Performance

Performance

4 Performance

This section reports measurements of Escort designed to demonstrate the costs and benefits of accounting for resource usage across multiple protection domains. The example system we use for all our experiments is the web server introduced in Section 2.

4.1 Configurations

We measured Escort under a variety of configurations and loads, as outlined below.

4.1.1 Web Server

We tested four configurations of the web server. The first three run on Scout and implement the module graph shown in Figure 1. The fourth configuration runs on Linux. We denote the four configurations as follows:

Scout:: All modules and the kernel are configured in a single, privileged protection domain. This configuration does no resource accounting, and so is equivalent to a base Scout kernel.
Accounting:: Like Scout, all modules are implemented in a single protection domain, but the system accounts for all resources consumed by paths and protection domains.
Accounting_PD:: Includes resource accounting, but each module is configured in its own protection domain. This is the worst-case scenario since each inter-module call implies a protection domain crossing. The module graph for this configuration is shown in Figure 3.
Linux:: Apache 1.2.6 web server running on RedHat 5.1 with the 2.0.34 Linux kernel.

4.1.2 Load

The experiments place the following kinds of load on the web server:

Client:: A regular client performs a sequence of requests to retrieve the same document. The document sizes used are 1-Byte, 1K-Byte and 10K-Byte. The small document sizes were chosen to minimize the effect of TCP congestion control on the experiment.
QoS Stream:: A QoS Stream corresponding to one TCP connection with a guaranteed bandwidth of 1-MBps. A proportional share scheduler is used to ensure that the path responsible for this connection receives this bandwidth. The web server can only guarantee that enough resources for this stream are available on the server; it cannot guarantee sufficient bandwidth is available within the network.
CGI Attacker:: A CGI Attacker performs a GET request at a rate of one every second. The request results in an an infinite-loop thread that emulates a runaway CGI script. This experiment simulates the impact a single user which is allowed to upload CGI scripts on a WWW server can have on the overall performance of the server. It also represents the most basic attack on an active network in which router and end hosts execute code associated with an active packet.
SYN Attacker:: A SYN Attacker sends a SYN request to the server at a rate of 1000 every second.

4.1.3 Hardware

All four server configurations, as well as the QoS receiver and the SYN Attacker, run on 300MHz AlphaPC 21064 systems with Digital Fast EtherWORKS PCI 10/100 (DE500) Ethernet adapter connected to a 100Mbps Ethernet. The clients and CGI Attackers run on one to 64 200MHz PentiumPro workstations running Linux.
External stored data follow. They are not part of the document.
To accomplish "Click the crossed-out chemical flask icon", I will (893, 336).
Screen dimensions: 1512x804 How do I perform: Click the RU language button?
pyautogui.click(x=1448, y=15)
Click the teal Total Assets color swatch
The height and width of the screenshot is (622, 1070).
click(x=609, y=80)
These stations are connected by 100Mbps Ethernet cards to a CISCO Cat5500 switch. The switch is connected by a hub to the web server, the receiver of the QoS stream and the SYN Attacker.

Figure 7: Experimental Setup

The full configuration is shown in Figure 7. There are two reasons for this particular hardware configuration. First, it is possible to run a single Client and a single CGI Attacker on each PentiumPro, eliminating the effects of having overly loaded sources. Second, all Client and CGI Attacker traffic share one 100Mbps Ethernet link. This reduces the number of collisions on the hub and gives the QoS traffic enough network capacity to sustain the 1MBps rate.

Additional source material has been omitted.